07. Juli 2010: Deutschland scheitert im Halbfinale gegen Spanien mit 0:1. Schweinsteigers Bild nach dem Spiel, als er wie ein geschlagener Boxer auf dem Boden kniet, geht um die Welt. In der schweren Stunde stellt er sich aber wieder. Aus der Enttäuschung spricht die Stimme der Vernunft, klar umrissen und auf den Punkt gebracht: "Man ist verärgert, wenn man kurz vor dem Finale steht und dann nicht so spielt, wie man es eigentlich vorhatte. Im Fußball geht es um Titel. Den haben wir jetzt wieder verpasst."

10. Juli 2010: Noch in Südafrika stellt sich Schweinsteiger als einziger öffentlich loyal an Michael Ballacks Seite. In der Diskussion um das Kapitänsamt in der Nationalmannschaft redet Schweinsteiger Klartext: "Michael Ballack ist Kapitän dieser Mannschaft. Und wenn er zurückkommt, wird er auch wieder die Binde tragen! Zwei Kapitäne, das wäre einer zu viel auf dem Platz. Philipp hat nur wegen Michaels Verletzung das Amt übernommen und seine Sache gut gemacht." Natürlich weiß Schweinsteiger aber auch: Ballack wird mit 34 Jahren nur noch maximal zwei Jahre in der DFB-Elf spielen. Sollte er als Kapitän abtreten, würde die Nachfolgerfrage von neuem beginnen. Der Part als "emotionaler Leader" gefällt ihm, kann ihn aber auf Dauer nicht ausfüllen.

11. Juli 2010: Bei der Wahl zum Goldenen Ball für den besten Spieler des Turniers ist Schweinsteiger unter den zehn Nominierten - allerdings schafft er es am Ende nicht unter die besten Drei. Trotzdem ist er eine der prägenden Spielerpersönlichkeiten der WM. Bei seiner vierten Teilnahme an einem großen Turnier erfolgt der große internationale Durchbruch. "Bastian war das Herz und der Motor unseres Spiels", sagt Bundestrainer Löw.

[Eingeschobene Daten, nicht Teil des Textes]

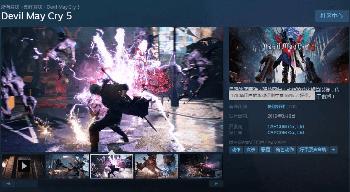Select the 好评原声音轨 tag
The image size is (350, 192).
tap(312, 150)
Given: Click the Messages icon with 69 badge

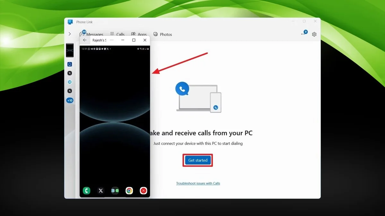Looking at the screenshot, I should tap(92, 34).
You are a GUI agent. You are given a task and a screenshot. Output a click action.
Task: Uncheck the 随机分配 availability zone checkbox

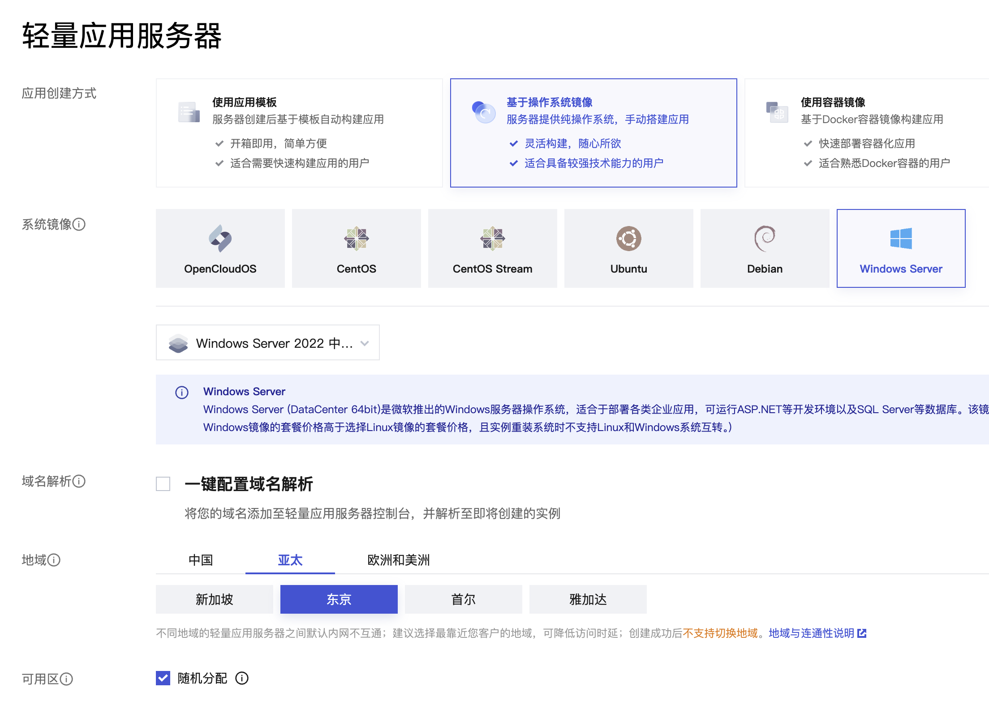pos(163,678)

Bei der Europameisterschaft zwei Jahre davor stach er noch mit weiß-grau-melierten Haaren hervor, verschwand nach einer dummen Roten Karte für ein Spiel auf der Tribüne und fütterte den Boulevard mehrere Tage mit seinem lausbübischen Plausch mit Kanzlerin Merkel auf der Tribüne. Zusammen mit Freundin Sarah wird er zu den "Beckhams Deutschlands".

September 2010: "Seit etwa ein, zwei Jahren hat er sich total geändert. Bastian Schweinsteiger ist ein Mann geworden. Er ist zu der Persönlichkeit gereift, die ich mir immer gewünscht habe. Es macht richtig Spaß, ihn zu beobachten. Und zwar nicht nur auf dem Platz. Der macht sich keine Gedanken mehr, mit welcher Frisur er abends in welche Disko gehen soll. Sondern der darüber nachdenkt, wie er die Leute im Stadion begeistern kann", sagt Uli Hoeneß.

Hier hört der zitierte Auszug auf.